To use Nginx as our reverse proxy and static file server, we need to create an nginx.conf file that defines how requests are handled. Below is a simple yet effective configuration for our setup:

 
server {  
 listen 80;
 
    # Handle static files
    location /static {
        alias /static;
        autoindex on;
    }
 
    # Proxy all other requests to Django (Gunicorn)
    location / {
        proxy_pass http://web:8000;
        proxy_set_header Host $host;
        proxy_set_header X-Real-IP $remote_addr;
        proxy_set_header X-Forwarded-For $proxy_add_x_forwarded_for;
        proxy_set_header X-Forwarded-Proto $scheme;
    }
 
}
 

Explanation:

• The /static block serves all collected static files directly from the shared Docker volume.
• The root (/) block proxies all other incoming requests to the Gunicorn server running inside the web container.
• Header forwarding ensures the Django application receives correct client information, such as IP address and protocol.

Running the Containers

Once all configuration files are in place (Dockerfile, docker-compose.yml, .env, and nginx.conf), we can build and start our application with a single command:

docker-compose up -d

This command builds the images (if not already built) and runs all containers in detached mode.
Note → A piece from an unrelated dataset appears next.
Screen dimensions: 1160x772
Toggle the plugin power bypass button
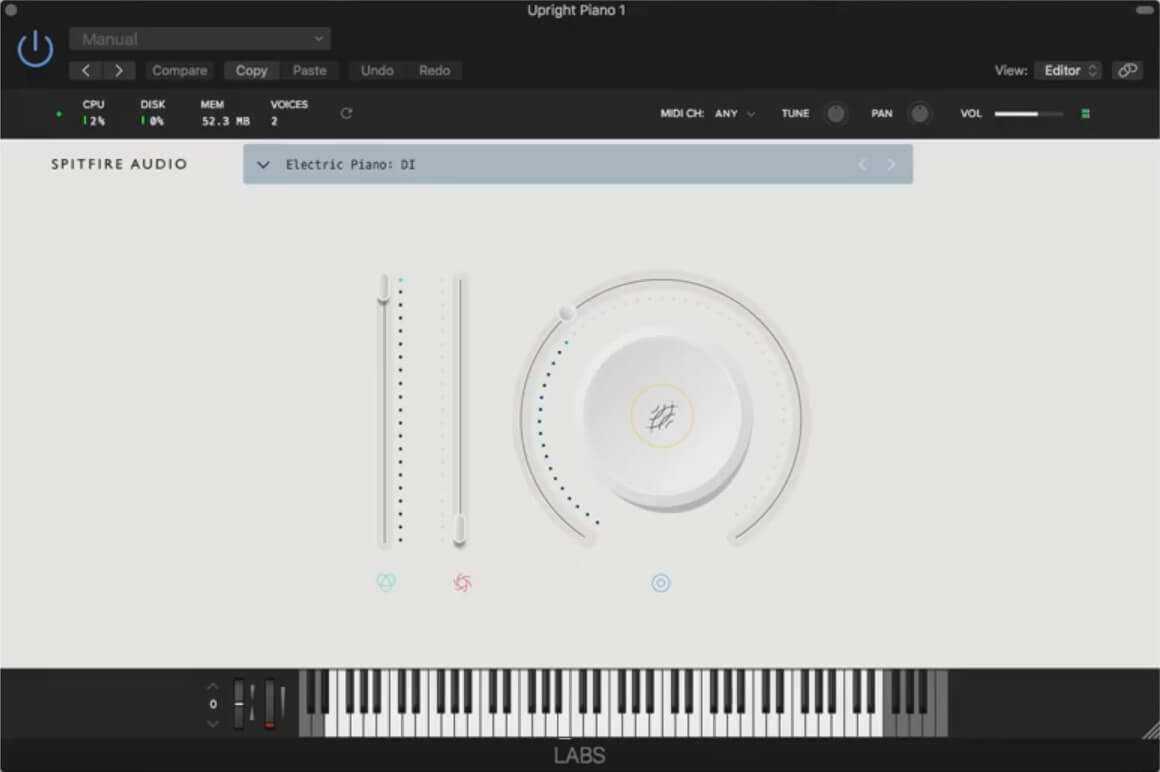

After a few moments, your Django application will be live, but before it looks perfect, we need to perform some additional setup steps inside the container.

Post-Setup Commands

When running Django for the first time, you must migrate the database, create a superuser (optional), and collect static files for Nginx to serve.

Run the following commands:

 
# Apply database migrations
 
docker-compose run --rm web python manage.py migrate
 
# (Optional) Create an admin superuser
 
docker-compose run --rm web python manage.py createsuperuser
 
# Collect all static files for production
 
docker-compose run --rm web python manage.py collectstatic --noinput
 

Once these steps are complete, your static files will be available to Nginx, and your site will be fully accessible via the proxy server with no direct exposure of your backend to the internet.

Conclusion

Docker has become a standard tool across tech companies because it enables consistent environments, efficient resource management, and smooth scalability.

In this guide, we deployed a Django application with PostgreSQL, Gunicorn, and Nginx, all orchestrated through Docker Compose.

We also learned how to:

• Securely manage environment variables via .env files.
• Run Django migrations and collect static files inside containers.
• Use Nginx as a reverse proxy to serve static files and protect the backend server.

With this setup, you now have a production-ready, modular, and maintainable Django deployment ready to scale and perform reliably under real world workloads.